Os catedráticos

Gostei do nível técnico da primeira rodada. Nada excepcional. Notei a pouca pressão em quem está com a bola. As equipes preferem recuar e fechar os espaços, para contra-atacar. A Espanha foi o melhor time, e a Arábia Saudita, o pior. Espanha e Portugal fizeram o jogo mais agradável, e Croácia e Nigéria, o mais desagradável. Cristiano Ronaldo foi o cara, e Coutinho fez o gol, tecnicamente, mais brilhante. A Islândia mostrou o melhor sistema defensivo, e o México, o melhor contra-ataque. A Alemanha foi a maior decepção.
A dificuldade das grandes seleções, diante de equipes inferiores, não foi surpresa, pois, nos últimos anos, estes, em todo o mundo, aprenderam a como se posicionar defensivamente. Achei excessivas as duras críticas à Argentina e ao Brasil, já que Islândia e Suíça marcaram muito bem. Messi e Neymar tiveram grandes dificuldades. Das principais seleções, a Bélgica foi a única que ganhou com facilidade, porém, contra o fraquíssimo Panamá.
Com exceção de Bélgica, Inglaterra e Costa Rica, que iniciaram as partidas com três zagueiros, todos os outros jogaram com dois. A Bélgica, com três defensores, foi a equipe mais ofensiva, pois coloca três em seu campo e sete no do adversário. De Bruyne, o craque do time, brilha de uma área à outra. É o tipo de armador que falta ao Brasil. Falo isso há mil anos.
A Alemanha, além de carecer de um ótimo jogador de ataque, teve uma atuação defensiva desastrosa. Um time com dois zagueiros não pode atuar com o lateral-direito como ponta e com os dois armadores (Khedira e Kroos) no campo adversário. As equipes, de todo o mundo, que jogam com dois zagueiros, possuem um volante mais centralizado, que marca e inicia as jogadas ofensivas, como Casemiro, no Brasil, Busquets, na Espanha, Kanté, na França. A Alemanha só não levou uma goleada porque o México não tem ótimos atacantes.

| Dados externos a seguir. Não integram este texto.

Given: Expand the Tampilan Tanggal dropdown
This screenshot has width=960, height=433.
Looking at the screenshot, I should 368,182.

Bastou o Brasil não atuar bem e empatar contra o bom time da Suíça para muitos torcedores e jornalistas esportivos passarem da euforia, do oba-oba, para a depressão, como se a atuação tivesse sido horrível. Pediram até a saída de Neymar, e surgiram enormes deficiências no trabalho do técnico. Tite passou de santo a mortal.
Na Copa, aumenta bastante o número de analistas e convidados famosos, que não acompanham o futebol internacional e que se acham os catedráticos.
Jogos de ontem
Três minutos de jogo, o volante Sánchez faz uma lambança, dá a bola ao atacante japonês, que, livre, chuta. A bola bate no goleiro, volta para outro japonês, que finaliza. Sánchez, no impulso, coloca o braço na bola. Ele é expulso, e o árbitro marca pênalti. O Japão faz 1 a 0 e fica com um a mais. A Colômbia, que, teoricamente, era a favorita, perde e, agora, está em uma situação complicada. O lance mostrou como um detalhe, um imprevisto, pode mudar a história de um jogo, de um campeonato e até de um campeão.

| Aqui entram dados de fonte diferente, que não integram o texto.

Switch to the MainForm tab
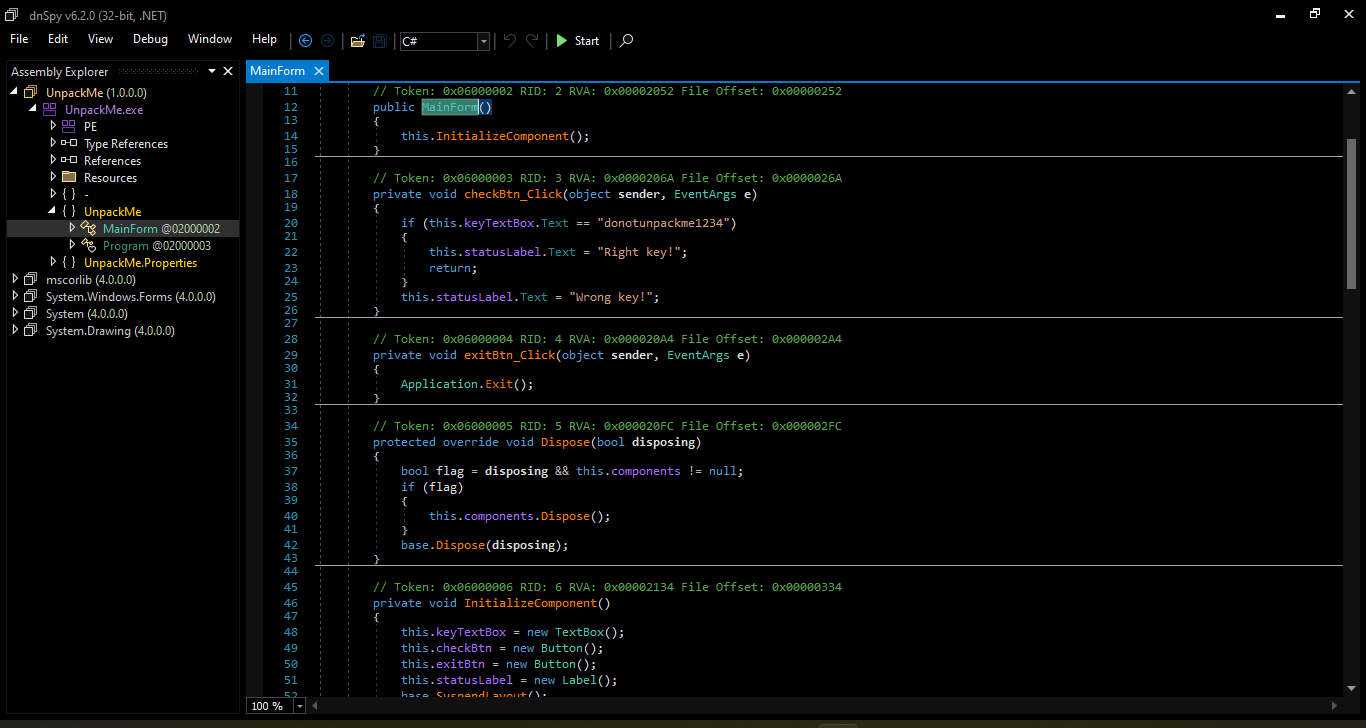The image size is (1366, 728). click(x=277, y=71)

Com a vitória merecida de Senegal sobre a Polônia, os quatro times do grupo têm chances. A da Polônia é menor, pois a Colômbia perdeu, mas fica a impressão de que, quando tiver os 11 durante todo o jogo, terá boas chances de vencer os dois próximos jogos.
Hoje, veremos, novamente, Espanha e Portugal, dois candidatos ao título, favoritos contra Irã e Marrocos. O Irã criou fama de ter uma excepcional defesa.